**Zu erledigende Aufgaben:**
- 1) Schreiben Sie aus dem Text über das Mondteleskop alles von „Ruhig spiegelt der“ bis hinunter zu „optischen Teleskope einwirken.“ wortgetreu ab.
- 2) Erläutern Sie anhand des Textes über das Mondteleskop, weshalb der Südpol der Ekliptik praktisch genau im Zenit eines Teleskops am lunaren Südpol liegt.

Blick aus dem Krater zum Zenit
An den Polen des Mondes sieht das in den Zenit blickende Teleskop ständig dasselbe extragalaktische Feld. Das Deep Field Infrared Observatory würde sich die lunare Topographie zunutze machen und – ähnlich wie das berühmte Radioteleskop von Arecibo – auf dem Rücken in einem Krater liegend den Blick in den Himmel richten. Man könnte die Auflösung sogar noch einmal erhöhen, wenn man mehrere Teleskope auf den gleichen Fleck des Himmels richtet, indem man also auch hier die Technik der Interferometrie zuhilfe nimmt.
Der Südpol der Ekliptik liegt praktisch genau im Zenit eines lunaren Südpol-Teleskops, denn die Drehachse des Mondes ist nur um 1,5 Grad zum ekliptischen Pol geneigt. Die Präzessionsperiode beträgt 18 Jahre. Diese kleine Schwankung bewirkt, dass es für das Deep Field Infrared Observatory in diesem Zeitraum ein beobachtbares Feld von drei Grad gibt, an dessen rechtem Rand sich die Große Magellansche Wolke befindet. Das Zentrum des Beobachtungsfeldes ist aber fast frei von Sternen, die Sicht auf den intergalaktischen Raum unbehindert und perfekt geeignet für die ultimative Deep Field Survey.
Der Blick zurück in den Anfang des Universums wird dadurch um Größenordnungen besser, als dies heute möglich ist. Bei einer Beobachtungszeit von einem Jahr könnten Objekte abgebildet werden, die hundertmal schwächer sind als die schwächsten Objekte, die das JWST noch sehen kann. Das wäre eine Revolution in der Beobachtung des frühen Universums; damit könnten wir die Entstehung der ersten Sterne und Galaxien gewissermaßen aus der ersten Reihe beobachten.
Ruhig spiegelt der See…
Zurück zum Spiegel des Teleskops. Die Spiegelflüssigkeit solcher Teleskope besteht auf der Erde aus Mercurium. Die größten auf der Erde geschaffenen flüssigen Teleskope sind auf einen Durchmesser von etwa sechs Metern beschränkt. Sie unterliegen Störungen durch die Erdrotation, durch den Fahrtwind, der für Wellenbildung auf der Flüssigkeit sorgt, durch seismische Effekte und die üblichen atmosphärischen Störungen, die auch auf alle terrestrischen optischen Teleskope einwirken.

**Gespeicherte Daten:**

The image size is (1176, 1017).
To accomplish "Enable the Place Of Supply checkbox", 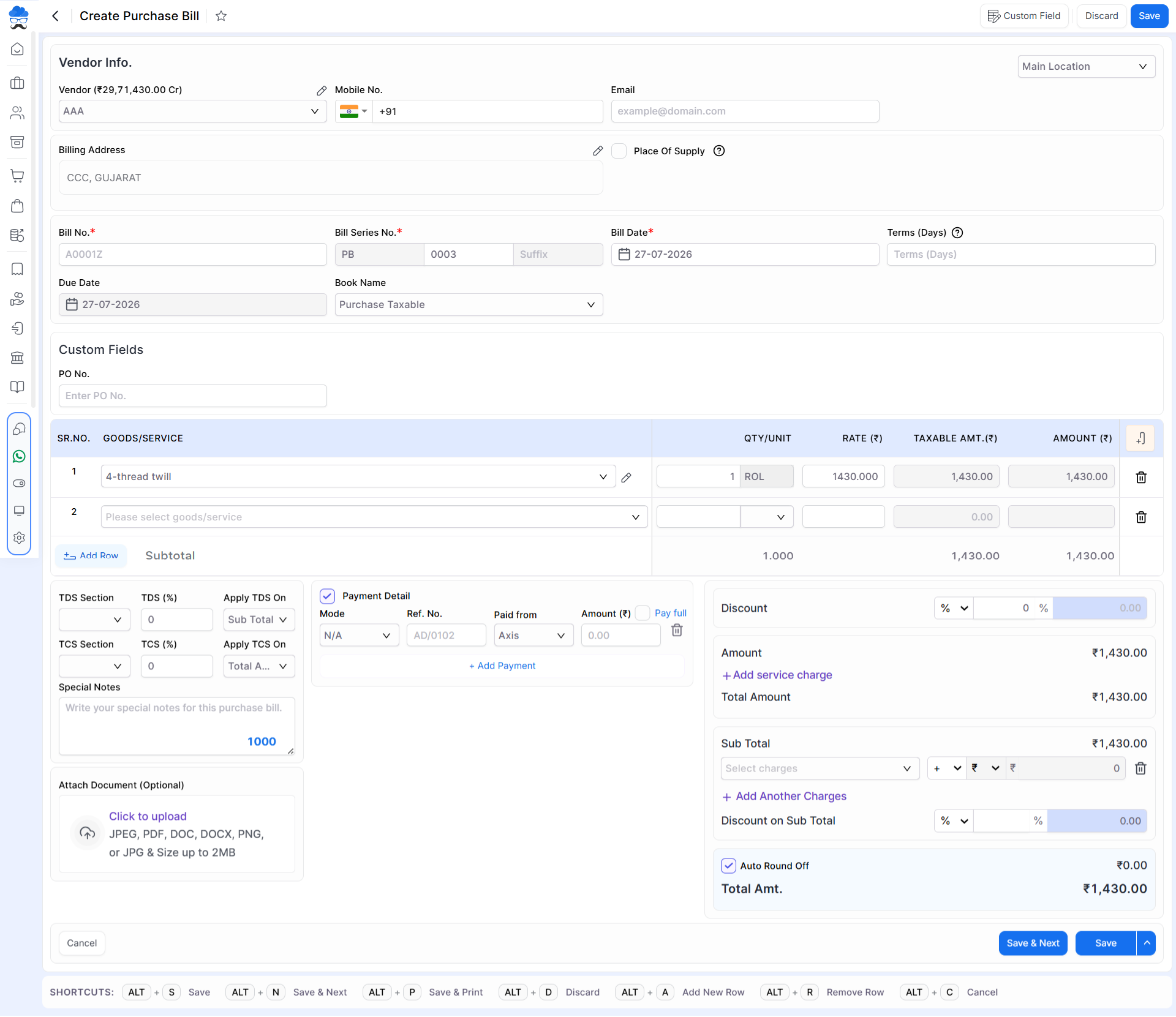I will 619,151.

**Vollständige Antworten:**
- 1)
Ruhig spiegelt der See…
Zurück zum Spiegel des Teleskops. Die Spiegelflüssigkeit solcher Teleskope besteht auf der Erde aus Mercurium. Die größten auf der Erde geschaffenen flüssigen Teleskope sind auf einen Durchmesser von etwa sechs Metern beschränkt. Sie unterliegen Störungen durch die Erdrotation, durch den Fahrtwind, der für Wellenbildung auf der Flüssigkeit sorgt, durch seismische Effekte und die üblichen atmosphärischen Störungen, die auch auf alle terrestrischen optischen Teleskope einwirken.

- 2) Die Drehachse des Mondes ist nur um 1,5 Grad zum ekliptischen Pol geneigt. Daher liegt der Südpol der Ekliptik praktisch genau im Zenit eines Teleskops am lunaren Südpol.